Split treatment relationships create opportunities and challenges for both clinicians and patients

Vol. 9, No. 8 / August 2010

Split treatment occurs when a psychiatrist and psychotherapist share a patient’s care. These relationships create opportunities and challenges for both clinicians and patients. Some patients may experience positive transference, such as nurturing and idealization, whereas others may have negative transference, including narcissistic wounds and devaluation of 1 or both clinicians.1 This article will help you navigate split treatment relationships.

Types of relationships

Duplicative services involve a patient receiving psychotherapy or psychopharmacology from ≥2 clinicians; the latter is more common. Duplicative psychopharmacology can occur inadvertently when drugs prescribed by a nonpsychiatrist overlap with psychotropics in their effects.

Duplicative opinions. When sought with the knowledge of all parties, second opinions can strengthen the doctor-patient relationship and improve outcomes. Duplicative opinions may be pathologic when patients do not disclose their opinion-seeking to both clinicians. This form of “doctor shopping” is common among patients with personality disorders, especially borderline personality disorder, and those who seek drugs from multiple providers to abuse, stockpile, or sell them.

Strategies for split treatment

During the first session, discuss the patient’s expectations. Establish a treatment plan, setting forth what you are and are not responsible for managing. If the patient is transferring treatment to you, ask if he or she has terminated treatment with the prior clinician.

If psychotropics are indicated, ask the patient to agree that only you will manage medications for mood, attention, cognition, energy, and sleep, except in an emergency such as an allergic reaction. Inform your patient that having multiple physicians managing these symptoms puts him or her at risk for drug-drug interactions and ineffective treatment. Ask your patient to notify you about any new medications.

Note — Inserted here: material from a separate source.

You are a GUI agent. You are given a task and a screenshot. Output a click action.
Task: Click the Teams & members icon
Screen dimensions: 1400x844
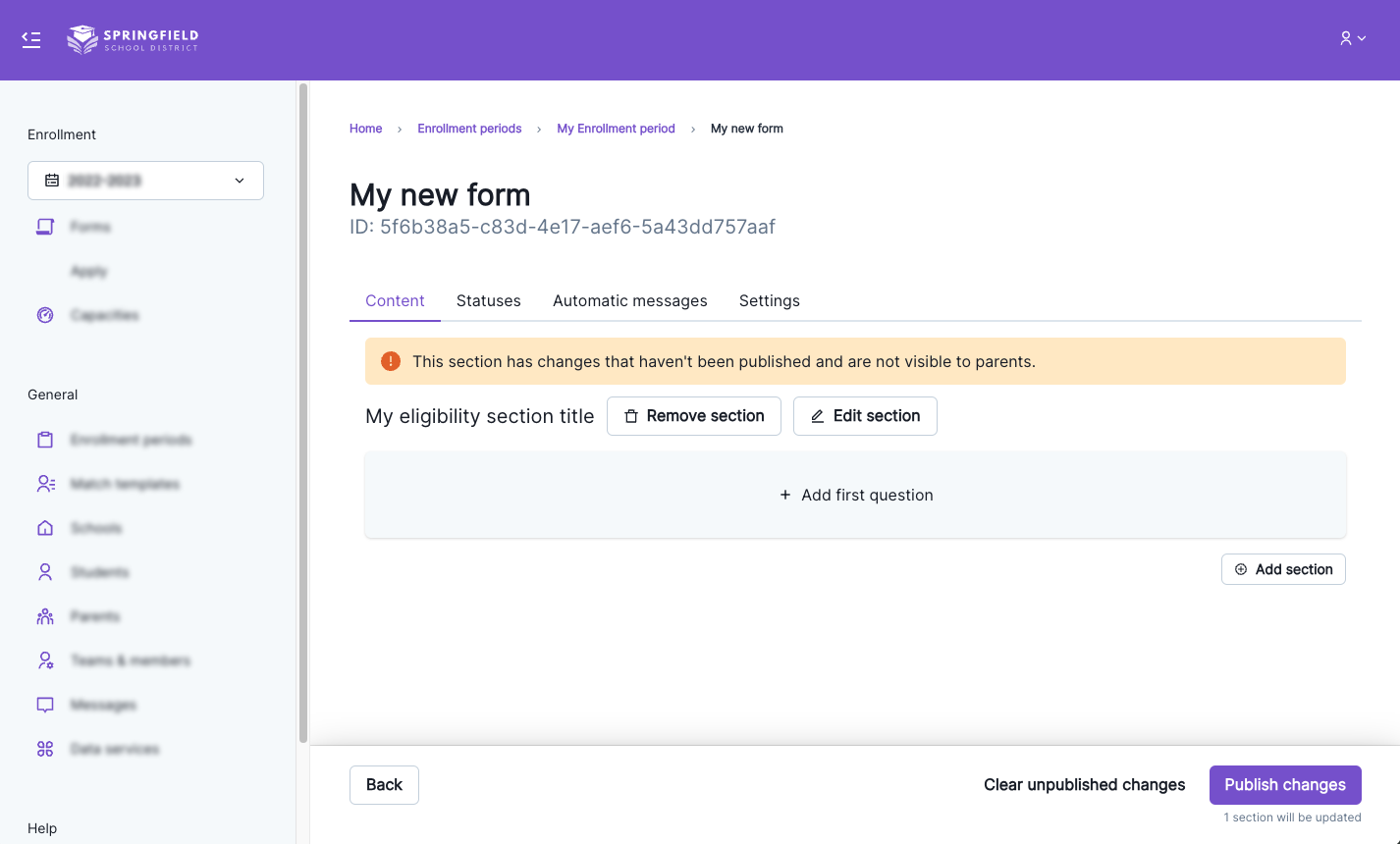click(x=45, y=660)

A patient’s psychodynamic issues with medications can complicate pharmacotherapy. For example, a patient may experience transference reactions to medications, such as issues relating to control of the treatment process or psychogenic side effects. Ideally, the psychotherapist and psychiatrist work together to determine which clinician could better address these issues.

If a patient reports that another clinician devalued your treatment, don’t react immediately. Explore with your patient how the discussion with the other clinician came about. Patients can misinterpret what other clinicians say or lie in an attempt to create conflict between you and your colleagues. Give the other clinician the benefit of the doubt and if possible, speak to him or her before commenting about the alleged statements. Look at these situations as an opportunity to set limits with patients.


1. Bradley SS. Non-physician psychotherapist-physician pharmacotherapists: a new model for concurrent treatment. Psychiatr Clin North Am. 1990;13(2):307-322.